● TASKS AND EXERCISES:
a) Repeat the stretch of the bank layer passage from "The light emitting element ED according" through "common electrode CAT.", keeping every word unchanged.
b) According to the bank layer passage, what may be formed between the first bank layer BN1 and the tip portion TIP of the second bank layer BN2?

● PROVIDED TEXT:
::::

The first bank layer BN1 according to an embodiment may be positioned on the ninth interlayer insulating layer INS9 and connected to the ninth via VA9. The first bank layer BN1 and the ninth via VA9 may include the same material. The first bank layer BN1 may include a plurality of patterns, and the respective patterns may be separated or spaced apart from each other in the first direction X in portions overlapping the first to third emission areas EA1, EA2, and EA3. For example, the first bank layer BN1 may have island patterns. Each island of the first bank layer BN1 may have a circular shape or a polygonal shape such as a triangular shape or a rectangular shape in plan view.

The second bank layer BN2 according to an embodiment may be disposed on the first bank layer BN1. The second bank layer BN2 may include a plurality of patterns, and the respective patterns may be separated or spaced apart from each other in the first direction X in the portions overlapping the first to third emission areas EA1, EA2, and EA3. In an embodiment, the second bank layer BN2 may have island patterns. Each island of the second bank layer BN2 may have a circular shape or a polygonal shape such as a triangular shape or a rectangular shape in plan view.

The second bank layer BN2 according to an embodiment may have a tip portion TIP protruding toward the non-emission area NLA more than the first bank layer BN1. An undercut portion may be formed between the first bank layer BN1 and the tip portion TIP of the second bank layer BN2. Details will be described below.

The light emitting element ED according to an embodiment may be disposed on the second bank layer BN2. The light emitting element ED may include a first light emitting element ED1 disposed in the first emission area EA1, a second light emitting element ED2 disposed in the second emission area EA2, and a third light emitting element ED3 disposed in the third emission area EA3. The first light emitting element ED1 may include a pixel electrode AND, a first light emitting layer IL1, and a common electrode CAT, the second light emitting element ED2 may include a pixel electrode AND, a second light emitting layer IL2, and a common electrode CAT, and the third light emitting element ED3 may include a pixel electrode AND, a third light emitting layer IL3, and a common electrode CAT.

::::

● GIVEN INFORMATION:
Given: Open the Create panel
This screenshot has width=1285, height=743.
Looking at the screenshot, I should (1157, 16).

::::

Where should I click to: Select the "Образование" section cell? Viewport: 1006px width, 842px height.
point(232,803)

::::

● ANSWERS FOR THIS EXERCISE:
a)
The light emitting element ED according to an embodiment may be disposed on the second bank layer BN2. The light emitting element ED may include a first light emitting element ED1 disposed in the first emission area EA1, a second light emitting element ED2 disposed in the second emission area EA2, and a third light emitting element ED3 disposed in the third emission area EA3. The first light emitting element ED1 may include a pixel electrode AND, a first light emitting layer IL1, and a common electrode CAT, the second light emitting element ED2 may include a pixel electrode AND, a second light emitting layer IL2, and a common electrode CAT, and the third light emitting element ED3 may include a pixel electrode AND, a third light emitting layer IL3, and a common electrode CAT.

b) An undercut portion.